Le principali novità riguardano l'innalzamento del rimborso per gli obbligazionisti ed un rimborso anche per gli azionisti. 
Agli obbligazionisti il rimborso è stato elevato a euro 0,262589 per singola obbligazione, corrispondente al 70,97% del valore nominale. 
Ai titolari di azioni della società Alitalia viene attribuito il diritto di cedere al Ministero dell'economia e delle finanze i propri titoli per un controvalore determinato sulla base del prezzo medio di borsa delle azioni nell'ultimo mese di negoziazione ridotto del 50 per cento, pari a 0,2722 euro per singola azione.

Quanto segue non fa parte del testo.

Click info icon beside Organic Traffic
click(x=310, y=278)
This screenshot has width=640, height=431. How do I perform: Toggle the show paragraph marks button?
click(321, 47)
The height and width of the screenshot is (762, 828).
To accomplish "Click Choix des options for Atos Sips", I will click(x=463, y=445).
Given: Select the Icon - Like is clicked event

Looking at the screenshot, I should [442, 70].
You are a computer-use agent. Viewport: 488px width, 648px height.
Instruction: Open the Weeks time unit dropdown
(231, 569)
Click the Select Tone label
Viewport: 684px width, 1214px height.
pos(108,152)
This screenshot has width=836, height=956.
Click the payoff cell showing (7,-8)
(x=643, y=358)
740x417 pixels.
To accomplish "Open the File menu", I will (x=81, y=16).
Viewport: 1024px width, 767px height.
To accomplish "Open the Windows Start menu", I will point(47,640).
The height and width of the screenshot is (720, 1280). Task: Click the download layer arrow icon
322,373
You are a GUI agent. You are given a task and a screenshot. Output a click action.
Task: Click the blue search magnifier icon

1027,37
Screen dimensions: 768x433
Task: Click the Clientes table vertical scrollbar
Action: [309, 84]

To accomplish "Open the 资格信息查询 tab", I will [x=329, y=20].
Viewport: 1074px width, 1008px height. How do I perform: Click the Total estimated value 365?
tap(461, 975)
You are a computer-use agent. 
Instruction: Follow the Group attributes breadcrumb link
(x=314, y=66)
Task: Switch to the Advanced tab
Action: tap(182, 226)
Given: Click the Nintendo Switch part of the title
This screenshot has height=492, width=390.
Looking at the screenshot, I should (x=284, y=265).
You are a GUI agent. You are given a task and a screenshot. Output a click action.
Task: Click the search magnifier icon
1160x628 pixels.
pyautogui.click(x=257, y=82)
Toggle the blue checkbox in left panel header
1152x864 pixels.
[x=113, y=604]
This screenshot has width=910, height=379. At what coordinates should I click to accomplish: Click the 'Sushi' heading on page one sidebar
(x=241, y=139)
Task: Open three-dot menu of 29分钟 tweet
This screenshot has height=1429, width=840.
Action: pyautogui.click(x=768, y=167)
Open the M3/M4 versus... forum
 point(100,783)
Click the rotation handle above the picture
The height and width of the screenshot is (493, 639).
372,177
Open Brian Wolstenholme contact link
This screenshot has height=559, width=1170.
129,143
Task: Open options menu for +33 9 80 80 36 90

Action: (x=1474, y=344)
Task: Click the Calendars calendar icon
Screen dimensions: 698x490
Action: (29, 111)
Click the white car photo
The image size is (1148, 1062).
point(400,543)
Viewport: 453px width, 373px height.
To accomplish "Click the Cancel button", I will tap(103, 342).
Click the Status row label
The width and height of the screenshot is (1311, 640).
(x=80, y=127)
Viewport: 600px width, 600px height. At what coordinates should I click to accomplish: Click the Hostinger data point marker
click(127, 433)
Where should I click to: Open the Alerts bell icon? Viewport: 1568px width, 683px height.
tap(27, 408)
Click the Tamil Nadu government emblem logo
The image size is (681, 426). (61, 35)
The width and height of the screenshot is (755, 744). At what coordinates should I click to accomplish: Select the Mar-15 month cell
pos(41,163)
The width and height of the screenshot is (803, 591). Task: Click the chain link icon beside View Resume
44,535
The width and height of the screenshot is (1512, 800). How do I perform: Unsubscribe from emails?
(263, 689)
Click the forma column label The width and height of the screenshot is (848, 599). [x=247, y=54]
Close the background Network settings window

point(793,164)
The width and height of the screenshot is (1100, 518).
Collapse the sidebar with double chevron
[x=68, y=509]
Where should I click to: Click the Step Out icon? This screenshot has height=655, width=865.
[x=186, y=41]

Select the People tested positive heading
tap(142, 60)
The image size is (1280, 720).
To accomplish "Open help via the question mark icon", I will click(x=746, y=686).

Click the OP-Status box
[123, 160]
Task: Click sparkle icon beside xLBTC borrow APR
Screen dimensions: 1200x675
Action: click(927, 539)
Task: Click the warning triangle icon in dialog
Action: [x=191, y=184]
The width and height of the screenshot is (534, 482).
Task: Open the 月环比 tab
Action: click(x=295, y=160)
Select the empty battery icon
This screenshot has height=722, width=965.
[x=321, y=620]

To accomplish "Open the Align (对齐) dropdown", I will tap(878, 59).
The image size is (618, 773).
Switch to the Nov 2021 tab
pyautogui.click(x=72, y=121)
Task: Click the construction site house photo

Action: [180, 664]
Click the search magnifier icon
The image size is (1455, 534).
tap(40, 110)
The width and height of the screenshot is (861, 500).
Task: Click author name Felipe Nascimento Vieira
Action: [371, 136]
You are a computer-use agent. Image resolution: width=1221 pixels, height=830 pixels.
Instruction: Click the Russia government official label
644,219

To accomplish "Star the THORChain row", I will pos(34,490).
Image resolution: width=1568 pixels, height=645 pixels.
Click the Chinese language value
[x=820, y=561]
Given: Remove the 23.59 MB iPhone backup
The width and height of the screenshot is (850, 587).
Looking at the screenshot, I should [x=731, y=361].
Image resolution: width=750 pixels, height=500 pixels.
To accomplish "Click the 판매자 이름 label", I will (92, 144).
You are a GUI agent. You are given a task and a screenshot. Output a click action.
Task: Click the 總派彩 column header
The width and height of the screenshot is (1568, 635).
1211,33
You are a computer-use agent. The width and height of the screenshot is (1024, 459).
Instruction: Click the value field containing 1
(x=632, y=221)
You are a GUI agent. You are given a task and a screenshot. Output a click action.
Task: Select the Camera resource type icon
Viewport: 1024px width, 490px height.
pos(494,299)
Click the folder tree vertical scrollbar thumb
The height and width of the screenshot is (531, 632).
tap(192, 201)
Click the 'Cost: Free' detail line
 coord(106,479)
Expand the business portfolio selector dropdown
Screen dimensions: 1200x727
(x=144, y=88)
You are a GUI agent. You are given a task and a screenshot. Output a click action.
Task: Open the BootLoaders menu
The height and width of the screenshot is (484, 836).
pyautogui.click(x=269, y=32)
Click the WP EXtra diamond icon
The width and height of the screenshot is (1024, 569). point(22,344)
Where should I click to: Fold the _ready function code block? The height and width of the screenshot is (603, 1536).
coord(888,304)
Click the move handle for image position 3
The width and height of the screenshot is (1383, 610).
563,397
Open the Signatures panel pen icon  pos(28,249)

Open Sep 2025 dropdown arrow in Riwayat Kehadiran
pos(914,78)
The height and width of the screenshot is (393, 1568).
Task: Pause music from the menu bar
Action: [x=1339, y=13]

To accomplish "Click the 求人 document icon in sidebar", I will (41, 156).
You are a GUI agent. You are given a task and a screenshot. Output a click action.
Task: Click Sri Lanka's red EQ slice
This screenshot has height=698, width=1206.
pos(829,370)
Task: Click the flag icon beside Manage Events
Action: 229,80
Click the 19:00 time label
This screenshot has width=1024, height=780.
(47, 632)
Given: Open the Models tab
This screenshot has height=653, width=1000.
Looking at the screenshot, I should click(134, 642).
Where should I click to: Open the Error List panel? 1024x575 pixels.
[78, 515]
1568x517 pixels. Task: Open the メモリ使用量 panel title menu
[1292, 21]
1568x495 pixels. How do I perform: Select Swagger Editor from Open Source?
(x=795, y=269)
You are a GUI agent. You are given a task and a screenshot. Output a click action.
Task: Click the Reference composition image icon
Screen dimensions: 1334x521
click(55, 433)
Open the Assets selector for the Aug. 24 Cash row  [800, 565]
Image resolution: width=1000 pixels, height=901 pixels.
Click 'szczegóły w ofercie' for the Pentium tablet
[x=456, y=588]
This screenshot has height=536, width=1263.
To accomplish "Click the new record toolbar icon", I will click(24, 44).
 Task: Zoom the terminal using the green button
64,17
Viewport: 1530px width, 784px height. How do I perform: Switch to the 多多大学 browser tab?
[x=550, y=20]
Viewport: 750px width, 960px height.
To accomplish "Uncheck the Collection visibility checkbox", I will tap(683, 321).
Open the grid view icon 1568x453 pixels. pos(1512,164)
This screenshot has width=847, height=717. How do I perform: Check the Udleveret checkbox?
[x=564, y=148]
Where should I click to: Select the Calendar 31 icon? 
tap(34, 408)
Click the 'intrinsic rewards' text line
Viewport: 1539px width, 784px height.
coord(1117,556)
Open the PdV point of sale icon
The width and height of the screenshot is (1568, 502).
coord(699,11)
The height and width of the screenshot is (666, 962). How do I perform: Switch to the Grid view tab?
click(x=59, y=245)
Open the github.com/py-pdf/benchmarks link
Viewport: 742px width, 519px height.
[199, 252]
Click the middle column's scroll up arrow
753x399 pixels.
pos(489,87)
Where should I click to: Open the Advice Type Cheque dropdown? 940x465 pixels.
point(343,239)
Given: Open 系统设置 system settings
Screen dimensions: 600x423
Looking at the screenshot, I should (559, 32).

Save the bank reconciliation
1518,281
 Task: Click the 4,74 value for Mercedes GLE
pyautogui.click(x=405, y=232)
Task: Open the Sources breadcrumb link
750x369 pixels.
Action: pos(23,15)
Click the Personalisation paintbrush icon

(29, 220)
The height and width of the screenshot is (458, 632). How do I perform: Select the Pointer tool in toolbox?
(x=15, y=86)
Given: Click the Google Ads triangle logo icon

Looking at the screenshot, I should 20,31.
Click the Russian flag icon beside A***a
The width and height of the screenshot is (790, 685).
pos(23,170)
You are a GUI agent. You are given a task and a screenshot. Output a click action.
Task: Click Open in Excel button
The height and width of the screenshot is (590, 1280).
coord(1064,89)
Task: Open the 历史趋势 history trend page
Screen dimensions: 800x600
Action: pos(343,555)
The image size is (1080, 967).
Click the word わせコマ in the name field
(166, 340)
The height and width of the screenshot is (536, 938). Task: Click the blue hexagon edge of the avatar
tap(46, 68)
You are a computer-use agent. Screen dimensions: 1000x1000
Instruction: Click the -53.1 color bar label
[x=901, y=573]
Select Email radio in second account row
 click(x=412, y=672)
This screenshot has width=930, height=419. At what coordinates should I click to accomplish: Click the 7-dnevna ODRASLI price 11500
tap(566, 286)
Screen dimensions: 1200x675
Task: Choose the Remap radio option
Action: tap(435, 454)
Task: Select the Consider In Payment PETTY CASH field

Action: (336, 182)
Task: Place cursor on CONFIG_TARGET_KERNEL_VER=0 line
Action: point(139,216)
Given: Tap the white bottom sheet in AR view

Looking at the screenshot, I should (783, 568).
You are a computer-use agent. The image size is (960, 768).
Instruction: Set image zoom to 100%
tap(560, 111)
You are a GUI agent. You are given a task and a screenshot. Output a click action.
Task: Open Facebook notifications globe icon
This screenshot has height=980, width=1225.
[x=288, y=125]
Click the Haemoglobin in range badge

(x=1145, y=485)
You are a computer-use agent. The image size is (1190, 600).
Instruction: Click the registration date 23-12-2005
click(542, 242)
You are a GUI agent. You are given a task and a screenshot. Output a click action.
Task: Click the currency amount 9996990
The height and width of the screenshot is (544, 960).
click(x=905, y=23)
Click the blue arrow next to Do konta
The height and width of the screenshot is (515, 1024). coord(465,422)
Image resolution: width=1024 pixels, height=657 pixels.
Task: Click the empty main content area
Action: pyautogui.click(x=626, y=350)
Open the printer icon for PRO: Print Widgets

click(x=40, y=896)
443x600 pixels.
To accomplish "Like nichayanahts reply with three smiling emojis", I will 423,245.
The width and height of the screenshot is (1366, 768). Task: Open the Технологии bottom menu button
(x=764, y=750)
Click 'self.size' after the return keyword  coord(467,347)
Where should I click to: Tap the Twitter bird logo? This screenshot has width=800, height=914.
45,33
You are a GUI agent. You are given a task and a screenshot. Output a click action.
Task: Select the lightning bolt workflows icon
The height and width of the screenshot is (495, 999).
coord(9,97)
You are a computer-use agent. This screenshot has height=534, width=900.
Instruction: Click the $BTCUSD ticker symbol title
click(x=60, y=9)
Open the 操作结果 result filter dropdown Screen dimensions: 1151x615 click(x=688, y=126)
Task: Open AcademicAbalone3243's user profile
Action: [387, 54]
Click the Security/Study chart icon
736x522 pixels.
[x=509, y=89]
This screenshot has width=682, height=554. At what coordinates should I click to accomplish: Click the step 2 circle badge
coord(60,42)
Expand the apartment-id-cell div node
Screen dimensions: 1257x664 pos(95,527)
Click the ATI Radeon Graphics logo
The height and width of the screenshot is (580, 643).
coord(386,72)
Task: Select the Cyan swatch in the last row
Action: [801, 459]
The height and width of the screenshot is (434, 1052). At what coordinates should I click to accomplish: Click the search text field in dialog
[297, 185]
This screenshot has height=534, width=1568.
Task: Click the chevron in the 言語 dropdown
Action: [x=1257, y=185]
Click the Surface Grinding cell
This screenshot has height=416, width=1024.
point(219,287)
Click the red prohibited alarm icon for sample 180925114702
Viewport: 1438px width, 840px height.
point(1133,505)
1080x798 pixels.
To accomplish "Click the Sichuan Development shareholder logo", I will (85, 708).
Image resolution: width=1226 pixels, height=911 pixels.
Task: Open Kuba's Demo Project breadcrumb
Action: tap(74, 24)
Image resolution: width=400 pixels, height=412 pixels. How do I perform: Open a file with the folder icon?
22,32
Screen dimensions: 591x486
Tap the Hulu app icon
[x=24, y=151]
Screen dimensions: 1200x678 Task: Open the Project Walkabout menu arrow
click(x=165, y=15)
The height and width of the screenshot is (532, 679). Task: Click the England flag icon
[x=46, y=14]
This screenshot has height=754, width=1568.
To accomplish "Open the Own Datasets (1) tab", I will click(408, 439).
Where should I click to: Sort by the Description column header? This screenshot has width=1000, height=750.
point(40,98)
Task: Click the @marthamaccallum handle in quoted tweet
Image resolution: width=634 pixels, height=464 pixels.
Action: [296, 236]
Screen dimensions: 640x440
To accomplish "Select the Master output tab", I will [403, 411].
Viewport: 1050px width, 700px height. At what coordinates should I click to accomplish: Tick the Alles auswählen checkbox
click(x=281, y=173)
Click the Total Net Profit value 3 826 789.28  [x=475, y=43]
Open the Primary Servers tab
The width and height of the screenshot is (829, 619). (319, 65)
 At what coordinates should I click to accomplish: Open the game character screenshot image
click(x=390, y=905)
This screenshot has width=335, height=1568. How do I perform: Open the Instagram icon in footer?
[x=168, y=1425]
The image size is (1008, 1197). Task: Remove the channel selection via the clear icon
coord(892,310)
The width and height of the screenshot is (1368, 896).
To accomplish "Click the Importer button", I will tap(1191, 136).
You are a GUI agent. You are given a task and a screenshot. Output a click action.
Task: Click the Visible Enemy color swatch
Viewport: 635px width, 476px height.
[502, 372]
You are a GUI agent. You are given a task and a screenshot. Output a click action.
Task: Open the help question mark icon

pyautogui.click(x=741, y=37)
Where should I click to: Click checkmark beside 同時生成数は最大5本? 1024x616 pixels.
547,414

Anche nel caso degli azionisti, come per gli obbligazionisti, lo stato non tirerà fuori contanti bensì titoli di Stato di nuova emissione, senza cedola, con scadenza 31 dicembre 2012 e con taglio minimo unitario di euro 1.000. Per ogni obbligazionista i rimborsi non potranno superare i 100.000 euro mentre per ogni azionista il limite è di 50.000 euro. 
La procedura per accedere ai rimborsi sarà portata avanti dall'intermediario presso il quale si detengono i titoli. Entro  il 31 Agosto 2009 i risparmiatori devono compilare le domande presso gli intermediari i quali devono inoltrarle al ministero entro il 30 settembre. 
I rimborsi effettivi (ovvero i titoli) entreranno nei dossier titoli dei risparmiatori abbastanza lentamente. Per il 2009, infatti, c'è un limite complessivo di spesa pari a 100 milioni di euro. 
I rimborsi che supereranno questa soglia saranno effettuati nel 2010.